EXERCISE REQUIREMENTS
Please repeat the lines below exactly. Begin with the line containing "Task: Toggle the Expert checkbox" and go on through the line containing "Task: Select the point_records table title".

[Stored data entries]
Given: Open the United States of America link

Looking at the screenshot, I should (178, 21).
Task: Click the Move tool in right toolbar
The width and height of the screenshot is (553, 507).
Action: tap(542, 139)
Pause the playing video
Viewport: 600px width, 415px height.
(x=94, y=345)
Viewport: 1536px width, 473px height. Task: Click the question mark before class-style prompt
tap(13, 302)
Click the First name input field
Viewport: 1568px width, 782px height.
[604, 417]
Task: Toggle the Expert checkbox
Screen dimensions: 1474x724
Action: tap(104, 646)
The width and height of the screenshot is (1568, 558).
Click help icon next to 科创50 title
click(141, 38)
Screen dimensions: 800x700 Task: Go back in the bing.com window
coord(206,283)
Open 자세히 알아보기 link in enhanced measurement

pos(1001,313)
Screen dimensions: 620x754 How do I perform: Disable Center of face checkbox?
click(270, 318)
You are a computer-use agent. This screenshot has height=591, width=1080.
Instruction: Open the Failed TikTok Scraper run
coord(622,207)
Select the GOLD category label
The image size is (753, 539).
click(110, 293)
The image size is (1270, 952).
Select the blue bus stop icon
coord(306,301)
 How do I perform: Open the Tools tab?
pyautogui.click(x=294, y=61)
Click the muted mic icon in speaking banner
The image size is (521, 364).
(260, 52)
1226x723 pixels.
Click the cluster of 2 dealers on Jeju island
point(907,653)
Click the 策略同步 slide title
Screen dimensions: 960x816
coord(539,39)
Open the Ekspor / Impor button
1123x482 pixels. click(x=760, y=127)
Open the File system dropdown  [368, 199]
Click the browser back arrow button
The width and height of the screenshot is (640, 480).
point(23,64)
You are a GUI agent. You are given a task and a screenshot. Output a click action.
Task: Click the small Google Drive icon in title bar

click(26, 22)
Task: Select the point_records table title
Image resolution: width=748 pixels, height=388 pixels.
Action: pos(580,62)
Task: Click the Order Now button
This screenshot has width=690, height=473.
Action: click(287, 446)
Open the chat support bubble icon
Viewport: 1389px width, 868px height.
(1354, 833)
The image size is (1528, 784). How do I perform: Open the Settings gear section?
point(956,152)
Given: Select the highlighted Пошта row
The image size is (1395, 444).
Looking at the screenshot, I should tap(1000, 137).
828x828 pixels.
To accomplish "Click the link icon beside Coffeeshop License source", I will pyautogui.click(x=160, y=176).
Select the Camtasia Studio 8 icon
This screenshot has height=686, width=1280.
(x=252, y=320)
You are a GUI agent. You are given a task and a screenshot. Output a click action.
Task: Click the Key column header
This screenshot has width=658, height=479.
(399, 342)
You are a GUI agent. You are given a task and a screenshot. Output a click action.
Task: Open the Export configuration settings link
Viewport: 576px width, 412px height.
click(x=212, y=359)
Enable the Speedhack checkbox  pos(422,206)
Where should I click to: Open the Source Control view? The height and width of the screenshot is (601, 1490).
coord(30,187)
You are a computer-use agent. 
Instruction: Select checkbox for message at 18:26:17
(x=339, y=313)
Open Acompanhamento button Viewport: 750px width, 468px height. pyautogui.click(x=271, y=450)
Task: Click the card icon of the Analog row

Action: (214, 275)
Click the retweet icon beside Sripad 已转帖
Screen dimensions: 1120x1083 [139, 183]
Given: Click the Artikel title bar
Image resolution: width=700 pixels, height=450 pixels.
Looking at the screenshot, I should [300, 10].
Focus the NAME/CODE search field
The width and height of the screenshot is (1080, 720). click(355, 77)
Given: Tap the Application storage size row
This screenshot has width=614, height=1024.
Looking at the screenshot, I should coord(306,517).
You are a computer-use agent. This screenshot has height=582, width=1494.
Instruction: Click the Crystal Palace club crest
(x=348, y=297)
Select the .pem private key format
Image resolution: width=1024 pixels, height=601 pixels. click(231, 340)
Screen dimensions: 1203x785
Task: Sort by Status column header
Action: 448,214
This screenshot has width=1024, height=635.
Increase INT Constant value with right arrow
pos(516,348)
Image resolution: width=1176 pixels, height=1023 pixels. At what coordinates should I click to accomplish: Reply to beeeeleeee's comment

EXERCISE RESULT
Task: Toggle the Expert checkbox
Screen dimensions: 1474x724
Action: tap(104, 646)
The width and height of the screenshot is (1568, 558).
Click help icon next to 科创50 title
click(141, 38)
Screen dimensions: 800x700 Task: Go back in the bing.com window
coord(206,283)
Open 자세히 알아보기 link in enhanced measurement

pos(1001,313)
Screen dimensions: 620x754 How do I perform: Disable Center of face checkbox?
click(270, 318)
You are a computer-use agent. This screenshot has height=591, width=1080.
Instruction: Open the Failed TikTok Scraper run
coord(622,207)
Select the GOLD category label
The image size is (753, 539).
click(110, 293)
The image size is (1270, 952).
Select the blue bus stop icon
coord(306,301)
 How do I perform: Open the Tools tab?
pyautogui.click(x=294, y=61)
Click the muted mic icon in speaking banner
The image size is (521, 364).
(260, 52)
1226x723 pixels.
Click the cluster of 2 dealers on Jeju island
point(907,653)
Click the 策略同步 slide title
Screen dimensions: 960x816
coord(539,39)
Open the Ekspor / Impor button
1123x482 pixels. click(x=760, y=127)
Open the File system dropdown  [368, 199]
Click the browser back arrow button
The width and height of the screenshot is (640, 480).
point(23,64)
You are a GUI agent. You are given a task and a screenshot. Output a click action.
Task: Click the small Google Drive icon in title bar

click(26, 22)
Task: Select the point_records table title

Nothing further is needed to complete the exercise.